Source document:
# protein intake vs "meal frequency is irrelevant"



## fqqs (Nov 19, 2011)

first of all, i'm not trolling, just want to expand my knowledge

 everyone on these forums say that meal timing is irrelevant as log as I hit all macros for a day. they say there wouldnt be any difference between eating all kcal in 1 meal or eating 5 meals a day.

 but I wonder about this: as far as i know protein cannot be stored by a body,and also everyone knows that body need constant supply of protein to rebuild muscles. so if I ate all protein for a given day (200g) in the morning and then wat no protein for next 24h , wouldnt it harm my muscle gains? how long protein can be stored in a bloodstream? 24h? im not questioning anything, but just want to hear about this from someone with more knowledge


----------



## pebble (Nov 19, 2011)

Nutrient timing is important for reasons you addressed as well as others.  Meal frequency (excluding extremes - 1 vs 17) is irrelevant in term of increased metabolism.


----------



## ThreeGigs (Nov 19, 2011)

It's not irrelevant, but 3 meals a day and something right before bed is perfectly fine for most people. It's when you want to squeeze that extra 10-20% in growth rate out that timing gets important.

Some research topics for you:
gastric emptying rate
protein absorption rate
insulin response
intermittent fasting


----------



## fqqs (Nov 19, 2011)

I dont understand it;/ many people on this forum tell that meal timing is just irreleavnt and anyone who eats 6 meals a day can have the same wieght training results if he eats 1 meal a day. but now you are saying it isnt quite truth


----------



## maxbrokeneck (Nov 19, 2011)

Meal timing is largely irrelevant. The more protein you have in a sitting, the longer it will take to be assimilated. There are things to take into considerations though, i.e. nutrients signaling stomach contractions, things like that. I don't think it's realistic to expect 800g casein protein on Monday to take you through the week.


----------



## ThreeGigs (Nov 19, 2011)

fqqs said:


> I dont understand it;/ many people on this forum tell that meal timing is just irreleavnt and anyone who eats 6 meals a day can have the same wieght training results if he eats 1 meal a day. but now you are saying it isnt quite truth



1 meal a day is really sub-optimal. Food spends a limited amount of time in the nutrient absorbing parts of your intestine, and flooding it all at once just means your body doesn't have a chance to absorb everything.

Insulin triggers various GLUT* receptors on muscle cells to take up nutrients, and muscle cells tend to go anabolic for about 2 hours when nutrient levels in the blood rise. The rise is a signal, and to send another signal they have to fall again. Eat too often, and nutrient levels don't fall enough for the 'signal', don't eat often enough and you're missing out on potential signalling opportunities.

*But*, periods of fasting (like only eating two meals a day, four hours apart meaning you fast for 20 hours) leads to greater insulin sensitivity, such that your body responds better. So that tends to offset losses from 'perfect' meal timing.

It's not irrelevant, however for most people it's not worth the bother. I've probably spent upwards of 100 hours reading about biology, endocrinology, countless studies, metabolism and nutrition. And it would truly take 50,000 words and a lot of technical jargon to explain it all well enough for someone else to actually be able to use the information to gain that extra 10% to 20% edge in muscle development.

Tasks to carry out:
- 1) Answer these questions from the forum thread:
(a) How many grams of protein does fqqs suggest eating in the morning?
(b) What meal pattern does ThreeGigs call perfectly fine for most people?
(c) For about how long do muscle cells tend to go anabolic when nutrient levels in the blood rise?
- 2) Quote the forum thread between "but I wonder" and "pebble (Nov 19, 2011)", inclusive.
Answer from the forum thread alone.

Exercise data:
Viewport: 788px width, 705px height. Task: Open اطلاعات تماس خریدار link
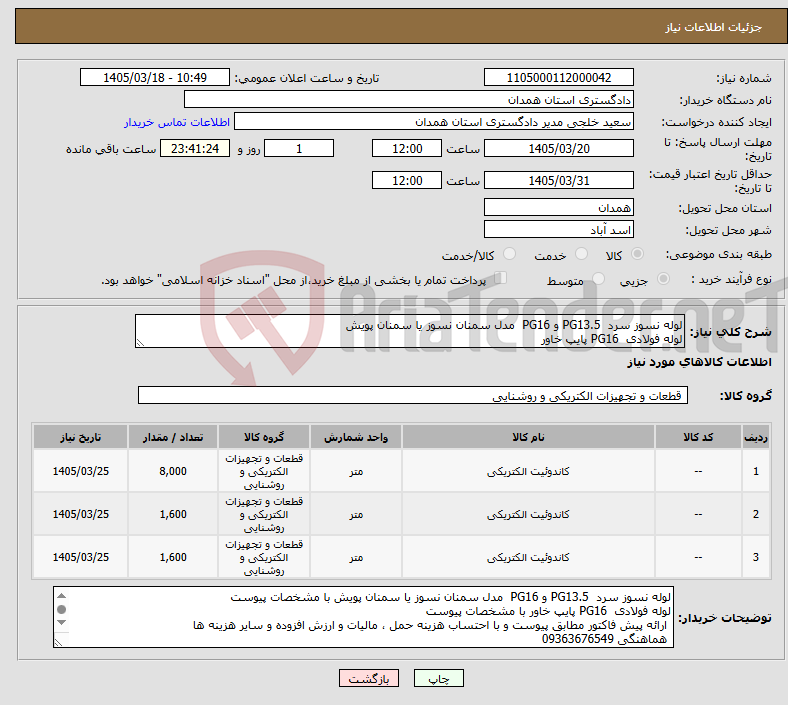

Exercise results:
- 1)
(a) 200g
(b) 3 meals a day and something right before bed
(c) About 2 hours

- 2)
but I wonder about this: as far as i know protein cannot be stored by a body,and also everyone knows that body need constant supply of protein to rebuild muscles. so if I ate all protein for a given day (200g) in the morning and then wat no protein for next 24h , wouldnt it harm my muscle gains? how long protein can be stored in a bloodstream? 24h? im not questioning anything, but just want to hear about this from someone with more knowledge


----------



## pebble (Nov 19, 2011)